Can you repeat the records verbatim, starting at the line that contains "Click the letter" and stopping after the line that contains "click(1284, 591)"?

- [THE DATA]
####################

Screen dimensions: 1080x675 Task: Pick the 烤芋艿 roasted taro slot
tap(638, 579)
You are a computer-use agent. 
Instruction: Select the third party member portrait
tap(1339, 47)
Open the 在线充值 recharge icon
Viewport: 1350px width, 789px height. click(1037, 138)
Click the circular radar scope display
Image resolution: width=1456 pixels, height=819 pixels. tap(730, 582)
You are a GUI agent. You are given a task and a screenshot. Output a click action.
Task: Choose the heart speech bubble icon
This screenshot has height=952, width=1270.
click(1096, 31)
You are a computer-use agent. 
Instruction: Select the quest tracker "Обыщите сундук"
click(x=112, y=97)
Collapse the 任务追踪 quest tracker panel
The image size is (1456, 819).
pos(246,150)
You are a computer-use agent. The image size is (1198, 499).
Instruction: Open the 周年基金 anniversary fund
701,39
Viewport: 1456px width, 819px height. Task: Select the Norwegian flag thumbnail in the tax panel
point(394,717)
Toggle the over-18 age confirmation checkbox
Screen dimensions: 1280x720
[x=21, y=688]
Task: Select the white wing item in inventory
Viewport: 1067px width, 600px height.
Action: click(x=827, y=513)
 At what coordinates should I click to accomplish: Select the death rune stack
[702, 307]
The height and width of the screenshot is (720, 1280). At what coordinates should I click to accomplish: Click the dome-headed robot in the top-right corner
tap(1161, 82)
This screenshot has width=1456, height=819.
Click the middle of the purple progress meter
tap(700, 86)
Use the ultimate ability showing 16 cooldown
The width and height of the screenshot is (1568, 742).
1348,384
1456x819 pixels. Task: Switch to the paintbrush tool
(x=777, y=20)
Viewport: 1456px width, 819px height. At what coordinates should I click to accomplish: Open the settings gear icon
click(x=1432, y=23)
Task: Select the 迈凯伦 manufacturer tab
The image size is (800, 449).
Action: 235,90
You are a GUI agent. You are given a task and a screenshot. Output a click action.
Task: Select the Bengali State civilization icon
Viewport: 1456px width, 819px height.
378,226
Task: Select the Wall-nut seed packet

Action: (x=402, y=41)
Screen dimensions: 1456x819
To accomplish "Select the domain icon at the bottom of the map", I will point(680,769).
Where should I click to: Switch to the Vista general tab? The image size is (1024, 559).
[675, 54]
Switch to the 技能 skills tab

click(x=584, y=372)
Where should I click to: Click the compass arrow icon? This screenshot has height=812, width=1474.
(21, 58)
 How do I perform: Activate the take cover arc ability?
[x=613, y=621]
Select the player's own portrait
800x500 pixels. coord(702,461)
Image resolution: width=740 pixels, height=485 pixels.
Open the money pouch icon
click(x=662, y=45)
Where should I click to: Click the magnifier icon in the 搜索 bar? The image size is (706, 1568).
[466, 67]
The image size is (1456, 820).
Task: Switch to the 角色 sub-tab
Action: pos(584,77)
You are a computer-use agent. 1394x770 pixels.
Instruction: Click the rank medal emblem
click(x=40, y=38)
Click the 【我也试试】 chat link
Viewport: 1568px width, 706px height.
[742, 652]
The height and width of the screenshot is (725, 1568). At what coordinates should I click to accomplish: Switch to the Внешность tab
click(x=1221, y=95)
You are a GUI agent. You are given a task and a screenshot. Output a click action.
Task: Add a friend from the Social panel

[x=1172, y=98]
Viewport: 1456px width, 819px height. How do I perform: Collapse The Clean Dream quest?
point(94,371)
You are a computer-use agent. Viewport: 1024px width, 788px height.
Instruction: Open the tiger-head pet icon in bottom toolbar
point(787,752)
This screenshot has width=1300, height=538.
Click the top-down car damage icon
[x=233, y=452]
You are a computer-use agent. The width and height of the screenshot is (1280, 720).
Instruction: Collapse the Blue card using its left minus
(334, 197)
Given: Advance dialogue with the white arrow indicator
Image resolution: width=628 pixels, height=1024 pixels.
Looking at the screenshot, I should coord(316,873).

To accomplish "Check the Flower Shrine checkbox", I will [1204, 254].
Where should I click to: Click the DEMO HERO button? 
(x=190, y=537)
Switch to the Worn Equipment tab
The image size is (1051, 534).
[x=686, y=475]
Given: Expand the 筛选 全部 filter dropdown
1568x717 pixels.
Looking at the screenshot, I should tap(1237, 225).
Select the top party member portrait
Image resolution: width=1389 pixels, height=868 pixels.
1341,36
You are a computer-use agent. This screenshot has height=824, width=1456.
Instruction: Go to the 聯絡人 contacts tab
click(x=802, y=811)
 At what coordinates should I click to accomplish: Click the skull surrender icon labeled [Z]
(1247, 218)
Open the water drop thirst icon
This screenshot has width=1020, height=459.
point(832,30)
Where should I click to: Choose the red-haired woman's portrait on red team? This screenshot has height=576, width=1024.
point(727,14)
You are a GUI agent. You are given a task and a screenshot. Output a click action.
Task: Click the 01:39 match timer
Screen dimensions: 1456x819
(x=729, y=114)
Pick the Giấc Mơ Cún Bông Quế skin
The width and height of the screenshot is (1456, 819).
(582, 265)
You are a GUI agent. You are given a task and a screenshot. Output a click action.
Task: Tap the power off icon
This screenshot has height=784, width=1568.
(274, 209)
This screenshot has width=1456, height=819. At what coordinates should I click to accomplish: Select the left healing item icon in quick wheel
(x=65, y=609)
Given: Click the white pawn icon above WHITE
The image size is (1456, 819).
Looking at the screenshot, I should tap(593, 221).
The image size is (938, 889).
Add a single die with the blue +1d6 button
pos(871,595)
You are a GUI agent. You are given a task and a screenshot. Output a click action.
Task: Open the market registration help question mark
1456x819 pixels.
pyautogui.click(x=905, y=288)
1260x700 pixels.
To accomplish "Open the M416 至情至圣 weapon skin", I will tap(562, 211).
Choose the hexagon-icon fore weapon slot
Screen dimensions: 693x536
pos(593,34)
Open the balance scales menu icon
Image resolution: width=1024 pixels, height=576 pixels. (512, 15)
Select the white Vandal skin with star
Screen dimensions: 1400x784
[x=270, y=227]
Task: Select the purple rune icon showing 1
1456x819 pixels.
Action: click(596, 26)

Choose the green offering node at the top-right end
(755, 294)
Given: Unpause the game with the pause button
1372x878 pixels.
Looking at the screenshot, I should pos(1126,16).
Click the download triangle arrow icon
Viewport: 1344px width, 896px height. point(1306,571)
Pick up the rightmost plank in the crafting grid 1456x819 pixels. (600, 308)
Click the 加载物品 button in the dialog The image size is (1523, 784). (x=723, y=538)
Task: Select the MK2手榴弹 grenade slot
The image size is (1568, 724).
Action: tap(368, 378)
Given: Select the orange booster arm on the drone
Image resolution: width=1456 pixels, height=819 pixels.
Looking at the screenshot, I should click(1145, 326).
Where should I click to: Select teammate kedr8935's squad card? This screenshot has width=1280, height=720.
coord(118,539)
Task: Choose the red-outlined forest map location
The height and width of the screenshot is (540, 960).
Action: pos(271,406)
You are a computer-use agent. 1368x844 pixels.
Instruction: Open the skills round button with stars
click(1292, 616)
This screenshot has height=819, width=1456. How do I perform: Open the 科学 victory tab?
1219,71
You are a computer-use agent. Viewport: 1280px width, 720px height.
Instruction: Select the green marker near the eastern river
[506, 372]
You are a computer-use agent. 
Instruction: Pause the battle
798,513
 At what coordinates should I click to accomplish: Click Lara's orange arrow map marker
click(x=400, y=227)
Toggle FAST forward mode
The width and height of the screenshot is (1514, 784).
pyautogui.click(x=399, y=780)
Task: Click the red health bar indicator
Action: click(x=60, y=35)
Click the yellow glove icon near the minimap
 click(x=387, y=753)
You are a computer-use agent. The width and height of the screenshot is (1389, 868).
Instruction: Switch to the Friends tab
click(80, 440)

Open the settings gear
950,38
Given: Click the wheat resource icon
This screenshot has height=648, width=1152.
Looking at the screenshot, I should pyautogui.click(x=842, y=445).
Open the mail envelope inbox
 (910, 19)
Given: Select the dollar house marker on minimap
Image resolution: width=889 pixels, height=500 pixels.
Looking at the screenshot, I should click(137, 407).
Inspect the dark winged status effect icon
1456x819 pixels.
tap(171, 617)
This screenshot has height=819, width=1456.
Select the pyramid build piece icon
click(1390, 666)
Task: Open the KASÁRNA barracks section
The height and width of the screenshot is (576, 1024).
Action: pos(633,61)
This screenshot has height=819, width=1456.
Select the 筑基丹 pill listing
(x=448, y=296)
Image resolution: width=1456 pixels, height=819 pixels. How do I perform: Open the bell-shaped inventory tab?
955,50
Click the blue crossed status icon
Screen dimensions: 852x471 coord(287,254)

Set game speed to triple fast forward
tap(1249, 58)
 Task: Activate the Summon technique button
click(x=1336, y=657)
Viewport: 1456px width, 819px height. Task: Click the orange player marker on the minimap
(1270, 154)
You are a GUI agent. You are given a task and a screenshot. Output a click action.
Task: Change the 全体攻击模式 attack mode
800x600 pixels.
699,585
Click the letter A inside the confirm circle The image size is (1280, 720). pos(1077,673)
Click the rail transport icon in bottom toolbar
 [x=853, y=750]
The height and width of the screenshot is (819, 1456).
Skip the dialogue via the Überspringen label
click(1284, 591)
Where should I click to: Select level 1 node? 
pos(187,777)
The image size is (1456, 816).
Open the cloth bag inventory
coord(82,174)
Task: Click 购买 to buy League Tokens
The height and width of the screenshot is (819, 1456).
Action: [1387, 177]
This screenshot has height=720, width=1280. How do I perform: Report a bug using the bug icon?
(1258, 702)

####################

- [RESULT]
Click the letter A inside the confirm circle The image size is (1280, 720). pos(1077,673)
Click the rail transport icon in bottom toolbar
 [x=853, y=750]
The height and width of the screenshot is (819, 1456).
Skip the dialogue via the Überspringen label
click(1284, 591)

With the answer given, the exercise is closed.